**WHAT YOU HAVE TO DO:**
Return every line of the entries that includes the word "will".
*** RECORDED INFORMATION
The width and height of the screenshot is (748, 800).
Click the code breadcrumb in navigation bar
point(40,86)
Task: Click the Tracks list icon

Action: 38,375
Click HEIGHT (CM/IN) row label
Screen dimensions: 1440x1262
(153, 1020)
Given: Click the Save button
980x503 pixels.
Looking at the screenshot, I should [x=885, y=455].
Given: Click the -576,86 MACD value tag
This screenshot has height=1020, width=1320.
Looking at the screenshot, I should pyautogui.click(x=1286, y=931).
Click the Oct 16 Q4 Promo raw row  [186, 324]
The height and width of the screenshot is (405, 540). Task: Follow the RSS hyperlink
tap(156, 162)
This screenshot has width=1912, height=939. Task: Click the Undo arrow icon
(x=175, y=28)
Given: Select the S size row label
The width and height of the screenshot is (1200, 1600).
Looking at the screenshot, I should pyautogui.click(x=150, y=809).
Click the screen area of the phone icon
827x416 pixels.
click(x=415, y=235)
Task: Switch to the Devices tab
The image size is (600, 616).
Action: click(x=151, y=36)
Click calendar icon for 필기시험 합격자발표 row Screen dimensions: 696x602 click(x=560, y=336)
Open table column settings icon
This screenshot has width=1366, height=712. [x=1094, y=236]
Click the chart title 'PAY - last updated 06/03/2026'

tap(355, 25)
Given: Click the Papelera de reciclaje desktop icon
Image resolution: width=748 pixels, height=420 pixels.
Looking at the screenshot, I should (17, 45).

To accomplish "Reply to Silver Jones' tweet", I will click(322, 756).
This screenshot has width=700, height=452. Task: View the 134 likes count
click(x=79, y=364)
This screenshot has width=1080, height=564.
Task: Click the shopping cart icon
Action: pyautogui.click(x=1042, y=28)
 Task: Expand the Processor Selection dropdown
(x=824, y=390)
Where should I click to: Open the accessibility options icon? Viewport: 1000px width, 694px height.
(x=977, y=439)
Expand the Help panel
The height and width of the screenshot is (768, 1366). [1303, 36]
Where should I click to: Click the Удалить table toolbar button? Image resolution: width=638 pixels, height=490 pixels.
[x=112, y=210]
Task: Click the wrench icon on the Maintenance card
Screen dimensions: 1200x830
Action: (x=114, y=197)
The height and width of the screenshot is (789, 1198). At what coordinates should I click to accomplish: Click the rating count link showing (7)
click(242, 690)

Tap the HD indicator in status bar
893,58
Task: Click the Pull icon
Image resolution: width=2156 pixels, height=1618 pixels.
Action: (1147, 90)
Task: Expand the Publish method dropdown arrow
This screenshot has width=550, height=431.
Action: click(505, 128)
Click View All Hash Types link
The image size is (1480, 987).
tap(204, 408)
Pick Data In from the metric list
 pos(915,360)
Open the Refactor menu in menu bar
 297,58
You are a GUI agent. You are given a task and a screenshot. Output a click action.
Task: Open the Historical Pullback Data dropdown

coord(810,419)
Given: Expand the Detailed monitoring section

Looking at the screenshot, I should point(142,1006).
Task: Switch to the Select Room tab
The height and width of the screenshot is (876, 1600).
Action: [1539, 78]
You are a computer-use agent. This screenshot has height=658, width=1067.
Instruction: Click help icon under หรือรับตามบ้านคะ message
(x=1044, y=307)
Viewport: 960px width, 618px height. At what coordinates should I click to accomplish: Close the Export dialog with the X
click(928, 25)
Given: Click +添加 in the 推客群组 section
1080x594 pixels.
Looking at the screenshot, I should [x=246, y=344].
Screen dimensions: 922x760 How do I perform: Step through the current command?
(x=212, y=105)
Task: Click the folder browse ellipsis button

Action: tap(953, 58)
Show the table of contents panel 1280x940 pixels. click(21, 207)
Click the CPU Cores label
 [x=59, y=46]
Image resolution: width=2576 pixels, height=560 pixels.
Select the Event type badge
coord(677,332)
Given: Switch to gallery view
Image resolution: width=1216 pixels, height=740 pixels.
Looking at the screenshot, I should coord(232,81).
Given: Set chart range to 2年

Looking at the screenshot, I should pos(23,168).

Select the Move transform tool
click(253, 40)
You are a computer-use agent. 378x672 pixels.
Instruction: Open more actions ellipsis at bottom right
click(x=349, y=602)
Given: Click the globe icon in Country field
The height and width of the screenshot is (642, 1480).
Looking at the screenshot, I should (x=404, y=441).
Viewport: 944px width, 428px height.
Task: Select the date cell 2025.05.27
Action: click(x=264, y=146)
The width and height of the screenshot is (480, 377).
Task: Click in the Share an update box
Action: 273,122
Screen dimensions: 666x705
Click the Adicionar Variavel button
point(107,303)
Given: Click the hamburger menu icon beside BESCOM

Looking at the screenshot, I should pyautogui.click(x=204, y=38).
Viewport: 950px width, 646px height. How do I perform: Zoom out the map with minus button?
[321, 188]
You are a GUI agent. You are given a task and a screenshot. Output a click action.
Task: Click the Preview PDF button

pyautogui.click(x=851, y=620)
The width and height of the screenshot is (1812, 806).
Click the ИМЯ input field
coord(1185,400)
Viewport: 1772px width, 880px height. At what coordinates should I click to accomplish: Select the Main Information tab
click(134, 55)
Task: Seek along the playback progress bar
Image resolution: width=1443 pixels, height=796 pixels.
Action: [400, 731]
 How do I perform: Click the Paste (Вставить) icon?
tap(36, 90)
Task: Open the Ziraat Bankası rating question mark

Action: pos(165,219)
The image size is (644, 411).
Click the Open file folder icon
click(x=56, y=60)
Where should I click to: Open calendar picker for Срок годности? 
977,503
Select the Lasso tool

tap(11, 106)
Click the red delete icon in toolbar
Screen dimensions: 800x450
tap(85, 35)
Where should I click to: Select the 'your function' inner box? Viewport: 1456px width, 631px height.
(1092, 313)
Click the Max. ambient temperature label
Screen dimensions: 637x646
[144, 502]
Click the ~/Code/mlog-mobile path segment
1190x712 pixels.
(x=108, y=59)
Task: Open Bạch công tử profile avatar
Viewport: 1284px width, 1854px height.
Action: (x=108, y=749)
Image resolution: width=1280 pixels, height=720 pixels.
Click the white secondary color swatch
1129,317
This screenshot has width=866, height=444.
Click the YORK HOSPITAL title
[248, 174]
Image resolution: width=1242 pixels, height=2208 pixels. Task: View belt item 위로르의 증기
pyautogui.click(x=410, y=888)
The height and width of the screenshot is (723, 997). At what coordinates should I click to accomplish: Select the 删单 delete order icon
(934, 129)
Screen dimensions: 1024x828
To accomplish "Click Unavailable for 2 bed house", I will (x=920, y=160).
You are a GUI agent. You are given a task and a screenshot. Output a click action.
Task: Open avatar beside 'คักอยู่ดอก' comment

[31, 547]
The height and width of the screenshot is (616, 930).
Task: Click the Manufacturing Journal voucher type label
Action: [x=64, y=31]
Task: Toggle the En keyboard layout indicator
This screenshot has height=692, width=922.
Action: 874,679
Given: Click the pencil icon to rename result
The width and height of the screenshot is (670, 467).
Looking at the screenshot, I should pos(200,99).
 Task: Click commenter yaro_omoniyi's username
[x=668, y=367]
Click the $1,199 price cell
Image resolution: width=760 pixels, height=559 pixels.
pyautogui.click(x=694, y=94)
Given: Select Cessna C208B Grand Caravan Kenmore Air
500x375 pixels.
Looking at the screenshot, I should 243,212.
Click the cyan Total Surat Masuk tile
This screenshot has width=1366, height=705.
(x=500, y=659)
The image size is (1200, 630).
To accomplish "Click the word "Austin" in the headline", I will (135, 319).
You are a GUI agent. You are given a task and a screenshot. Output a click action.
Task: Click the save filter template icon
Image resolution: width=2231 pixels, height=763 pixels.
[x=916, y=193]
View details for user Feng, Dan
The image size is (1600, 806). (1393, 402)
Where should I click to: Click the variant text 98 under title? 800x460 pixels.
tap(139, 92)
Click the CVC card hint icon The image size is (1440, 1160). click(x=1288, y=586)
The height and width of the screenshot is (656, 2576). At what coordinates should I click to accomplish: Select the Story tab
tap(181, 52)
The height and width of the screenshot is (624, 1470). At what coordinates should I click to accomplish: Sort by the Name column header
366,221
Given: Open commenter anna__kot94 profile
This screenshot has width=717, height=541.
******
**PROBLEM SOLUTION:**
To accomplish "Reply to Silver Jones' tweet", I will click(322, 756).
To accomplish "Click Unavailable for 2 bed house", I will (x=920, y=160).
To accomplish "Click the word "Austin" in the headline", I will (135, 319).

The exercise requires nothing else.